* [Written request]:
In the entries below, repeat word for word the part that opens with the line containing "Task: Toggle fullscreen view icon" and closes with the line containing "click(x=20, y=209)", including both of those lines.

Pointing records for text and elements
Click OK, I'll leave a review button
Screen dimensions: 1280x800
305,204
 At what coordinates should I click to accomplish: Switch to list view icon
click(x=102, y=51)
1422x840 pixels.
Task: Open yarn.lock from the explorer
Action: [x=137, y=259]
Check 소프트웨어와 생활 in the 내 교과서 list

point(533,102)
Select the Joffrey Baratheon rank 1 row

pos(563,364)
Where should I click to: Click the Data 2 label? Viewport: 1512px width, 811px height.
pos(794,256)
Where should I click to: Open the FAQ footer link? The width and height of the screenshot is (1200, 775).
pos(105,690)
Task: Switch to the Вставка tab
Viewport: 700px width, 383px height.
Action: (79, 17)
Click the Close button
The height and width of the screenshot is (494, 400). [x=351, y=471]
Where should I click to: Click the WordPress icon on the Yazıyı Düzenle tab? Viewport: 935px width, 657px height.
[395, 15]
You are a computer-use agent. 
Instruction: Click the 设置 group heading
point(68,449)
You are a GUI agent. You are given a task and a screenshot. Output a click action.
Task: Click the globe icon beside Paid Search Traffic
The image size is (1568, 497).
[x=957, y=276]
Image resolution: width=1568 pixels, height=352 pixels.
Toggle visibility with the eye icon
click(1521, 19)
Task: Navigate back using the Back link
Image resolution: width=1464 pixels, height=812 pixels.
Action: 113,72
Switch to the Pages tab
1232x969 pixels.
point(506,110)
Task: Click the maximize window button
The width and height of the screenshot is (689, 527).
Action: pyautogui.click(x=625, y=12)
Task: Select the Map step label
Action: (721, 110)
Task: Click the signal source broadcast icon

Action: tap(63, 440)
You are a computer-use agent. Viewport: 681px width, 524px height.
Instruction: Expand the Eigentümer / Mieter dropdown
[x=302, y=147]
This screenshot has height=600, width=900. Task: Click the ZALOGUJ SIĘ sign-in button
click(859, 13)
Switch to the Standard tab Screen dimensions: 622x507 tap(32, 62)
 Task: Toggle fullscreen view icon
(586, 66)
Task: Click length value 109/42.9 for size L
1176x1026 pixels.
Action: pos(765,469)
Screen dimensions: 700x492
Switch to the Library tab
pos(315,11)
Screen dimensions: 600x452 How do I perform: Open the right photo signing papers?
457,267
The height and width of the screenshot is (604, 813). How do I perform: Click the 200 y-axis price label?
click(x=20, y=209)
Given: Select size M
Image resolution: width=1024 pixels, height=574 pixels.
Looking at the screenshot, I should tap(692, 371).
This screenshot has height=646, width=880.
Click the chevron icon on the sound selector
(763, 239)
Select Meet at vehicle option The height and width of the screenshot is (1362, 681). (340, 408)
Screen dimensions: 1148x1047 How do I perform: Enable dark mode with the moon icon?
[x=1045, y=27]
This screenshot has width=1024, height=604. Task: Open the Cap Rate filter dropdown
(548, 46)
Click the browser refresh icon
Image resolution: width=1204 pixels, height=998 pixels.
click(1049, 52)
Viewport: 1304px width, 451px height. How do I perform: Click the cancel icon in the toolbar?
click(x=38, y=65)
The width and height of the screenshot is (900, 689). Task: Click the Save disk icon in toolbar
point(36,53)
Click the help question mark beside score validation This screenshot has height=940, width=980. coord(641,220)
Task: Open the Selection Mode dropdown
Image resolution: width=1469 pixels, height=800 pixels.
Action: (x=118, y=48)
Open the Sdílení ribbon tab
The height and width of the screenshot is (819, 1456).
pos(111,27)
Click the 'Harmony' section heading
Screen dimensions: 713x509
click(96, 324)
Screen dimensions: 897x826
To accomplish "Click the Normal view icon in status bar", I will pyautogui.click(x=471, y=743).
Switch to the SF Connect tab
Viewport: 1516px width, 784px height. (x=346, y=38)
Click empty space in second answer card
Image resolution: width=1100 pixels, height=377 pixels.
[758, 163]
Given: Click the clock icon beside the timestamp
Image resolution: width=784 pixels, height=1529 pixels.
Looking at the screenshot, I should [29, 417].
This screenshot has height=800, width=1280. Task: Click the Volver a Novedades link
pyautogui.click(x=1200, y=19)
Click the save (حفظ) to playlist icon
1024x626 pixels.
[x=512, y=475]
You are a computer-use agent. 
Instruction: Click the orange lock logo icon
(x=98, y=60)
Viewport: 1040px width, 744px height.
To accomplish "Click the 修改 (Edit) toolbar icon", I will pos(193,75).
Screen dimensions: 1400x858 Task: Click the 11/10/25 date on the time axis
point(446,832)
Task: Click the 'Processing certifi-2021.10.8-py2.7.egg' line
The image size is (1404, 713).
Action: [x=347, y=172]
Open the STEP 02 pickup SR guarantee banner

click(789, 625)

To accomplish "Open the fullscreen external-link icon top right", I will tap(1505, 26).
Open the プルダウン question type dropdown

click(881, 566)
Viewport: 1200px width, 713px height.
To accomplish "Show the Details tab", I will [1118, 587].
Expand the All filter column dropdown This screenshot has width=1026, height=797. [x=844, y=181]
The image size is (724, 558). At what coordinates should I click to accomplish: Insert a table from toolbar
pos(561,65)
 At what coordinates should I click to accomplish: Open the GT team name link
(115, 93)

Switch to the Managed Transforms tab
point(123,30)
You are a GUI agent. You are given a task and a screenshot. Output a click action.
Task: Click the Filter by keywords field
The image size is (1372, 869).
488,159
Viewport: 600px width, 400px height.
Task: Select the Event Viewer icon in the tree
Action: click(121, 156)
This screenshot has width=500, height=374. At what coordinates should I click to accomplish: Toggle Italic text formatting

* [Response below]:
 Task: Toggle fullscreen view icon
(586, 66)
Task: Click length value 109/42.9 for size L
1176x1026 pixels.
Action: pos(765,469)
Screen dimensions: 700x492
Switch to the Library tab
pos(315,11)
Screen dimensions: 600x452 How do I perform: Open the right photo signing papers?
457,267
The height and width of the screenshot is (604, 813). How do I perform: Click the 200 y-axis price label?
click(x=20, y=209)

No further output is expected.